Возможно, волей-неволей Обрадович шел навстречу настроени­ям Гладкова («потерянное поколение»!). Много лет спустя я узнал, что столь же предвзято оценил он даже стихи прекрасного, но пре­следовавшегося чиновниками от литературы, в частности Влади­миром Ставским, поэта Дмитрия Кедрина незадолго до его гибели. Была, кстати, среди отрицательных отзывов о кедринских стихах и рецензия Е.Ф. Книпович.

На выручку мне пришел А.А. Реформатский, написавший запис­ку в Комитет по делам высшей школы профессору Михаилу Степа­новичу Григорьеву. В 20-х годах одну из его работ Реформатский жестоко раскритиковал, но в его порядочности не сомневался. И не ошибся: Михаил Степанович заступился и «внедрил» меня обратно в институт, воспользовавшись своим «сановным» положением (увы, через несколько лет какая-то семейная драма тяжело повлияла на его «карьеру», и я позже видел его сильно постаревшим и согбенным).

Принял во мне участие и друживший с Реформатским другой зна­менитый лингвист Григорий Осипович Винокур, живший по соседс­тву со мной на Арбате. Он устроил мне небольшой приработок в воз­главлявшейся им редакции Словаря языка Пушкина.

У старшей дочери Григория Осиповича Тани был роман с моим близким школьным приятелем, правда, ко времени моего возвраще­ния в Москву уже подходивший к концу и чуть было не закончив­шийся ее самоубийством. После этой злосчастной попытки мне ста­ло трудно бывать у Винокуров, о которых у меня сохранились самые добрые воспоминания.
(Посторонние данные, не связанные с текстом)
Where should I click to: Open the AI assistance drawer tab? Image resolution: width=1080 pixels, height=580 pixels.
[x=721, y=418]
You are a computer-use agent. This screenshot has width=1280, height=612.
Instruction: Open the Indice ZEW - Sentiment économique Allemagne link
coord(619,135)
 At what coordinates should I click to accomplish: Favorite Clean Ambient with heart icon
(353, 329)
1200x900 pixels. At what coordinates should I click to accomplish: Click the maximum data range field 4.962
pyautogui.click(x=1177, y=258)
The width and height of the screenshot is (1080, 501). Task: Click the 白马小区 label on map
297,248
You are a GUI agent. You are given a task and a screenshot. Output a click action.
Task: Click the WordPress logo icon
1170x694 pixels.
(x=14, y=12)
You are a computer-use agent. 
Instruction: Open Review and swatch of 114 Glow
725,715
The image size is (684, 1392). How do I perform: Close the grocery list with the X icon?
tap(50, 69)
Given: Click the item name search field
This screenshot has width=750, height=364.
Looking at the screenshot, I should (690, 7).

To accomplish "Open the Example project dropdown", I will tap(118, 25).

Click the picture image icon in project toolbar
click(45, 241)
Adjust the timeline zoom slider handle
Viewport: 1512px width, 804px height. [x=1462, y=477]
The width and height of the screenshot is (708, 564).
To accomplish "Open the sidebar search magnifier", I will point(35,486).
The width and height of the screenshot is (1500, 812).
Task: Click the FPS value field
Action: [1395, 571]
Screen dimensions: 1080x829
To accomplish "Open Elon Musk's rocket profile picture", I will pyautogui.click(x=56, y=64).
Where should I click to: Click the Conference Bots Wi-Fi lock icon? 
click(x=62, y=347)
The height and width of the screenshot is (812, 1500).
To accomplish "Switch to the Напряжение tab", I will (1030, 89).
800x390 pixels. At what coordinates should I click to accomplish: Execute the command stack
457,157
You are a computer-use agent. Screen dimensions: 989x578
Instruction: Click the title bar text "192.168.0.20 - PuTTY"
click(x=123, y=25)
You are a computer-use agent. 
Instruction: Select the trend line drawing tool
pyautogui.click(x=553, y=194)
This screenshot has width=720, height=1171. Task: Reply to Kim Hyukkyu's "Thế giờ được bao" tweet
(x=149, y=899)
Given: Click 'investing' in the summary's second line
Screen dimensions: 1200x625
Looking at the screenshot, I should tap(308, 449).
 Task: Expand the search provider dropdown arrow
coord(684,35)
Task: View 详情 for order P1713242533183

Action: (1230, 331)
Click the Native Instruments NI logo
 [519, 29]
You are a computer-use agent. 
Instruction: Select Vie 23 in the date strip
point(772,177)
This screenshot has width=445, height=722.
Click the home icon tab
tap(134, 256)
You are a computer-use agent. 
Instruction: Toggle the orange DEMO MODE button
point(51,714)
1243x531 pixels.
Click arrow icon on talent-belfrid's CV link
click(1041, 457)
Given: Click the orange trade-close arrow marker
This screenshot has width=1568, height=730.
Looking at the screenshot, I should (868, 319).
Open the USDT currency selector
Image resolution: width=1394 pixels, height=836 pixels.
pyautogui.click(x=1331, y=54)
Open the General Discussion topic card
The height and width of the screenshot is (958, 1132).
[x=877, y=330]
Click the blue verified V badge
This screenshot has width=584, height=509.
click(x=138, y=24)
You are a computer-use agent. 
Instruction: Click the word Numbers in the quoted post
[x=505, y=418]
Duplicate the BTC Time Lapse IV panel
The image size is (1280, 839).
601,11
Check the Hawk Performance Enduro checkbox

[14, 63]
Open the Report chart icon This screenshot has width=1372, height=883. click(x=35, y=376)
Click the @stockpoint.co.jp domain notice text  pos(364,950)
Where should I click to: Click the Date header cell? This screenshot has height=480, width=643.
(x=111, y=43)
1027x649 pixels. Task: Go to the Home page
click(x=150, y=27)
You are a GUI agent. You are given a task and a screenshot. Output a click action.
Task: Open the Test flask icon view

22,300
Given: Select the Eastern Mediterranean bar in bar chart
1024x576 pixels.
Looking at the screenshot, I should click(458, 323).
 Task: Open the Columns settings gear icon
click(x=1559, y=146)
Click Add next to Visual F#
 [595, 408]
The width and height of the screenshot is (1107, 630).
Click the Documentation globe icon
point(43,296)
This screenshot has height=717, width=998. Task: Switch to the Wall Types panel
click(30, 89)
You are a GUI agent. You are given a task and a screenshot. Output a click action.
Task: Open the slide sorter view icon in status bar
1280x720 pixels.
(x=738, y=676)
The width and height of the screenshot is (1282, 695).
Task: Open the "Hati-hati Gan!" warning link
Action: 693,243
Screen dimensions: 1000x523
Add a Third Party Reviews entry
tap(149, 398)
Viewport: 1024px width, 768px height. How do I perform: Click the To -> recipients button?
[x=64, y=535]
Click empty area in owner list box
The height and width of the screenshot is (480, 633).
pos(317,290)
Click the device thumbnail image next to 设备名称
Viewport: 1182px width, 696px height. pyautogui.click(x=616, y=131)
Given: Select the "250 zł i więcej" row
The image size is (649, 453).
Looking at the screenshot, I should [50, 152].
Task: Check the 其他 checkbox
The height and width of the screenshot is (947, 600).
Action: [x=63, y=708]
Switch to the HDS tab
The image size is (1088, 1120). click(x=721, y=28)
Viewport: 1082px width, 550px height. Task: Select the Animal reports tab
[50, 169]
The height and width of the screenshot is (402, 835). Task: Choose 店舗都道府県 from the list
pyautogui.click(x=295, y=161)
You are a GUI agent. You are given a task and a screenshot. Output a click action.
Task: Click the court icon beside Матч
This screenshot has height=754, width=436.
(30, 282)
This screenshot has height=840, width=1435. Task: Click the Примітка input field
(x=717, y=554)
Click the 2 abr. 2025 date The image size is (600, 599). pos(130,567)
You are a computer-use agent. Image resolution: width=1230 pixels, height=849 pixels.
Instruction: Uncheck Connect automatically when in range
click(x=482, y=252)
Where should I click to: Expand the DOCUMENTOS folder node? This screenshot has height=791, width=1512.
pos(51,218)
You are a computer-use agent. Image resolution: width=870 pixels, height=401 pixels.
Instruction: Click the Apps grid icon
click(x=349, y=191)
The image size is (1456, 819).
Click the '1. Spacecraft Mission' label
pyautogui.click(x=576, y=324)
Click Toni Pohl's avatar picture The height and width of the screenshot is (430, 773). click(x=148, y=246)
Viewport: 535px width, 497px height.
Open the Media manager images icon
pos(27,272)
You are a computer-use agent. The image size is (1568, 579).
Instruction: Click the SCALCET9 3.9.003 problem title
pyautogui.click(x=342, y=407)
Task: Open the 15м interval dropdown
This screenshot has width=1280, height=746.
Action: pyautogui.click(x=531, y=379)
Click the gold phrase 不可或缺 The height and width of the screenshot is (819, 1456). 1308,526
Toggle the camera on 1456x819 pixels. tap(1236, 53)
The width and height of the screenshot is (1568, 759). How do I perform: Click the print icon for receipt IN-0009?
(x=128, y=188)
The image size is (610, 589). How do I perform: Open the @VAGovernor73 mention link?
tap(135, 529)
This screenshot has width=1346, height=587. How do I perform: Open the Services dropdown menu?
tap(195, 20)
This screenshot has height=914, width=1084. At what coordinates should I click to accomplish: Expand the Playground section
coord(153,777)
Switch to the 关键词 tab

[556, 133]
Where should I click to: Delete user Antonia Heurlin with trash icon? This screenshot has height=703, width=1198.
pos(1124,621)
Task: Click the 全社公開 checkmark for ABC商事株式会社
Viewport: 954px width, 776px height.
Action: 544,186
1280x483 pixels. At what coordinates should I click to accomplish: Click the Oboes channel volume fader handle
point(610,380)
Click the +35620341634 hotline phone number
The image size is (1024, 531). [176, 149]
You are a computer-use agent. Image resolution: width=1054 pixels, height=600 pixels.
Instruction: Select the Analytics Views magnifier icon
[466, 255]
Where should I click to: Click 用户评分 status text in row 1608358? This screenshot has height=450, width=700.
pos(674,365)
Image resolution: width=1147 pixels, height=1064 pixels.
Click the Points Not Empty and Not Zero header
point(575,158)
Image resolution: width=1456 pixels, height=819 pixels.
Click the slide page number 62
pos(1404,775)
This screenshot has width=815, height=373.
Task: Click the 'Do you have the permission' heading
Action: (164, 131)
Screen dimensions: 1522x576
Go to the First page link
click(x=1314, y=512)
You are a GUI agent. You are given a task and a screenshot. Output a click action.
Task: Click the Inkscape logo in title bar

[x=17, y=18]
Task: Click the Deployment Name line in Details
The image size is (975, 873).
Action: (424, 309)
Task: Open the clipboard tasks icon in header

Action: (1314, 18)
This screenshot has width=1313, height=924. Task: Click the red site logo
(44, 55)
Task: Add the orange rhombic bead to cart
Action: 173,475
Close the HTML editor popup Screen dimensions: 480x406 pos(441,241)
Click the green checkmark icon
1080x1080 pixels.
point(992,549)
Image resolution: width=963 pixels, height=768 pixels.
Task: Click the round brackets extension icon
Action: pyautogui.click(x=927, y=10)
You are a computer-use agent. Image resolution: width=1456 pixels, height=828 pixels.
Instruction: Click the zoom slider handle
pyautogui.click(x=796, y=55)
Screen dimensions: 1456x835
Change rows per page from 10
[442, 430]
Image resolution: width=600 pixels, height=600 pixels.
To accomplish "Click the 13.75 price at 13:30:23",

Милую и смешную нотку в их семейную атмосферу вносила младшая дочь Надя, по домашнему прозвищу Чепчик. Она мечтала стать композитором и уже сочиняла оперу, где к общему веселью фи­гурировал «хор аспирантов». Оно и понятно: последних что в доме Винокуров, что в доме Реформатских перебывало немало. Ученые отдавали им много сил и времени, да и просто дружили со своими питомцами.